■ Jobs
• 1. In the article on activism and politics in Kenya, reproduce the passage from "Many Kenyans cannot" to "in this land." word for word.
• 2. According to the article on activism and politics in Kenya, which institution did the writer visit last week?
• 3. Indicate whether each statement agrees with the article on activism and politics in Kenya, giving yes or no and quoting the deciding words: (a) Activism in the 1990s sought coalition with politics. (b) Charles Blow's remark appeared in the Washington Post. (c) The haustoria were seen along a tree-flanked boulevard.

■ Provided text
——————————

How Politics has chained Activism in Kenya

Activist Boniface Mwangi being confronted by a police officer in a past protest. [FIle, Standard]

Many Kenyans cannot tell apart activism from politics and vice versa. Sometimes activists launch offensives against political elites. Other times, and these are many, we have witnessed activism sleep with politics. Whenever activism compromises, the ‘third sector’ aka civil society, suffers. It is a tragedy of capture of the activism in this land.
 

Last week, I visited my alma mater Egerton University, for a saunter. Along the tree-flanked boulevard to the institution, I saw haustoria (modified roots of a parasitic plant) piercing through stems and birthing for themselves healthy foliage. Just as these parasitic plants thrive on water and nutrients, politics colonises activism from the host tree. At least going back to the 1990s clamour for multipartyism, we have evidence to support this claim.
 

Observably, the 1990s activism sought coalition with politics. It was one deadly mistake because any symbiotic relationship between the two is susceptible to turning parasitic. Whenever activists get into elective politics, political heavens pull a red alert.
 

Charles Blow, a television commentator, in an article titled, ‘Obama’s curious cautiousness’ in the New York Times, remarked: “There is a reason most of our greatest activists in America never became politicians: They would have to compromise too much of themselves and their cause.”

——————————

■ Collected data
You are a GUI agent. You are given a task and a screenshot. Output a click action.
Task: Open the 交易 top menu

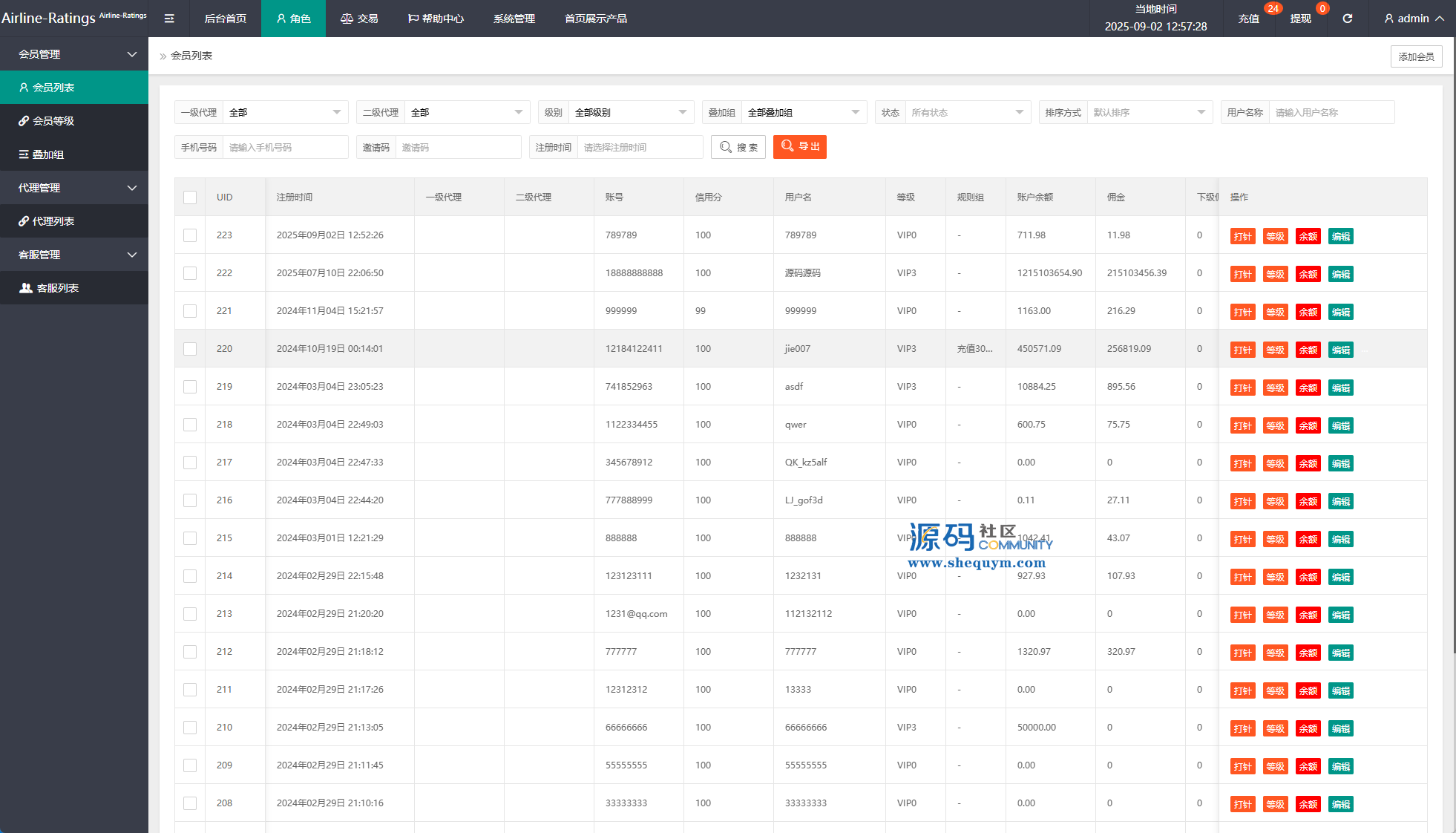click(x=359, y=19)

——————————

■ Completed exercise
• 1.
Many Kenyans cannot tell apart activism from politics and vice versa. Sometimes activists launch offensives against political elites. Other times, and these are many, we have witnessed activism sleep with politics. Whenever activism compromises, the ‘third sector’ aka civil society, suffers. It is a tragedy of capture of the activism in this land.

• 2. Egerton University, the writer's alma mater.

• 3.
(a) Yes: "Observably, the 1990s activism sought coalition with politics."
(b) No: "in the New York Times"
(c) Yes: "Along the tree-flanked boulevard to the institution, I saw haustoria"